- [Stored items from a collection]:

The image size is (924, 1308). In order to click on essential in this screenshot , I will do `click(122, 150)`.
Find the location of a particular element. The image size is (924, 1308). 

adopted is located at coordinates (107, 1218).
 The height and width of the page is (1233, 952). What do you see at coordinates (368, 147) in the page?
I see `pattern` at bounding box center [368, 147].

- [Stated exercise]: Rewrite all of the data above, substituting "Locate" for "Find the location of" and leaving everything else unchanged.

- [Task response]:
The image size is (924, 1308). In order to click on essential in this screenshot , I will do `click(122, 150)`.
Locate a particular element. The image size is (924, 1308). 

adopted is located at coordinates (107, 1218).
 The height and width of the page is (1233, 952). What do you see at coordinates (368, 147) in the page?
I see `pattern` at bounding box center [368, 147].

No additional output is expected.